Microsoft Entra Connect Sync version 2.5.79.0 builds on the application-based authentication feature that was introduced in v2.5.76.0, but existing Entra Connect Sync installations won't be migrated automatically

What's New

Entra Connect Sync v2.5.79.0 offers five application-based authentication improvements:

Application-based authentication now uses TPM

Starting with Entra Connect Sync v2.5.79.0, Entra Connect Sync comes with an improved setup process for Application-Based Authentication to handle certificates protected by a Trusted Platform Module (TPM). The system now tests a certificate’s signing capability upfront and automatically falls back to software-based certificates if TPM signature fails.

Automatic certificate removal if application-based authentication setup fails

Starting with Entra Connect Sync v2.5.79.0, Entra Connect Sync implements automatic removal of certificates if an application-based authentication configuration fails after a certificate is created. This prevents unused certificates from lingering on the Windows Server installation running Entra Connect in failure scenarios, improving security by avoiding accumulation of orphaned certificates.

Application-based authentication now available on FIPS-enabled servers

Microsoft resolved an issue on FIPS-enabled servers that was causing setup failures. Application-based authentication now works correctly on servers with FIPS mode enabled by using FIPS-compliant cryptographic algorithms.

FIPS (Federal Information Processing Standards) mode is a Windows security setting that enforces the use of cryptographic algorithms for sensitive data. When FIPS mode is enabled, only FIPS-compliant algorithms can be used, which is why this fix ensures compatibility for environments requiring strict security standards.

Application-based authentication now correctly reports auto-rotation

Microsoft fixed an issue where certificate auto-rotation was incorrectly reported as active when the scheduler was suspended. The auto-rotation logic now checks the scheduler’s state before indicating status, ensuring the View or export current configuration wizard accurately reflects whether auto-rotation is enabled.

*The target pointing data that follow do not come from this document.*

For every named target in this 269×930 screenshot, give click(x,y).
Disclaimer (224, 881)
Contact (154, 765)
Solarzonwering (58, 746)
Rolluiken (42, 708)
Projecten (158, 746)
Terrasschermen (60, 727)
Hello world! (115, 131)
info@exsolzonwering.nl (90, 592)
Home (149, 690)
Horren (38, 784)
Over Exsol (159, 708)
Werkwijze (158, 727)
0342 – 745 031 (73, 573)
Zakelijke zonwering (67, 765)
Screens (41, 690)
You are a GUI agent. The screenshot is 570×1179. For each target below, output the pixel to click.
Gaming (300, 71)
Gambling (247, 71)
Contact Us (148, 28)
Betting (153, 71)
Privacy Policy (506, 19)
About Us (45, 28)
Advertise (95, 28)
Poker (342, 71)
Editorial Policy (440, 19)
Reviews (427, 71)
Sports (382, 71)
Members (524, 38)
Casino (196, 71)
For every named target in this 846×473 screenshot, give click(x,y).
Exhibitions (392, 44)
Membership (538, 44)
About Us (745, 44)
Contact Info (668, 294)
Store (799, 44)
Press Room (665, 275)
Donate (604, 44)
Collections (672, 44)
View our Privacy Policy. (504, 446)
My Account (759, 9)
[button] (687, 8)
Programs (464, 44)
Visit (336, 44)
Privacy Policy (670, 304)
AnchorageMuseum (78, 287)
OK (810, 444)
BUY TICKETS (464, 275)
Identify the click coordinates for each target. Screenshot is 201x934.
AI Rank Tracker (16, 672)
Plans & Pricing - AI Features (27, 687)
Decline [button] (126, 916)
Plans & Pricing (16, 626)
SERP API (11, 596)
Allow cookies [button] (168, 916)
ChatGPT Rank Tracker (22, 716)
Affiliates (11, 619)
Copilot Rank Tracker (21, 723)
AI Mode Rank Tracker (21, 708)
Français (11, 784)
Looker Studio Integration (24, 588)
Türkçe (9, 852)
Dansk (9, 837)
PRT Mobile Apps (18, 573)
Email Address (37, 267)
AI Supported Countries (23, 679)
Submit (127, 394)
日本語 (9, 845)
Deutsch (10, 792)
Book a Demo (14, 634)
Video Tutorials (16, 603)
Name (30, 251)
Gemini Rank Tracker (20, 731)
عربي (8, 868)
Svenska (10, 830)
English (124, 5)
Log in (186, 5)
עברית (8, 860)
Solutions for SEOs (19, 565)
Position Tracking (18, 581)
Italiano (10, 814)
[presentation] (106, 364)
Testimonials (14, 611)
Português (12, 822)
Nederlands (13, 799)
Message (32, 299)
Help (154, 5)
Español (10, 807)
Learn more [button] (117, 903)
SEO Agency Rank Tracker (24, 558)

Application-based authentication auto actions no longer show in administrator auditing

Microsoft removed the admin audit event that was being logged for automatic certificate operations by application-based authentication. These background certificate actions no longer generate administrative audit log entries, resulting in a cleaner audit trail as only actual administrator-initiated changes will appear in the Entra Connect Sync audit logs.

Version information

Version 2.5.79.0 of Entra Connect Sync (previously known as Azure AD Connect Sync) was made available for download on september 1st, 2025 and is available for automatic upgrades starting September 4th, 2025.

Admins can download the latest version of Entra Connect Sync from the Entra admin center.

Superseded versions

Past versions of Microsoft Entra Connect Sync 2.x are retired 12 months from the date they are superseded by a newer version. With the release of Entra Connect Sync v2.5.79.0, support for Entra Connect Sync version 2.5.76.0 stops on September 1st, 2026.

Support for Entra Connect Sync v2.3.20.0 and earlier versions of Entra Connect Sync has already stopped.

If you run a retired version of Microsoft Entra Connect, it might unexpectedly stop working.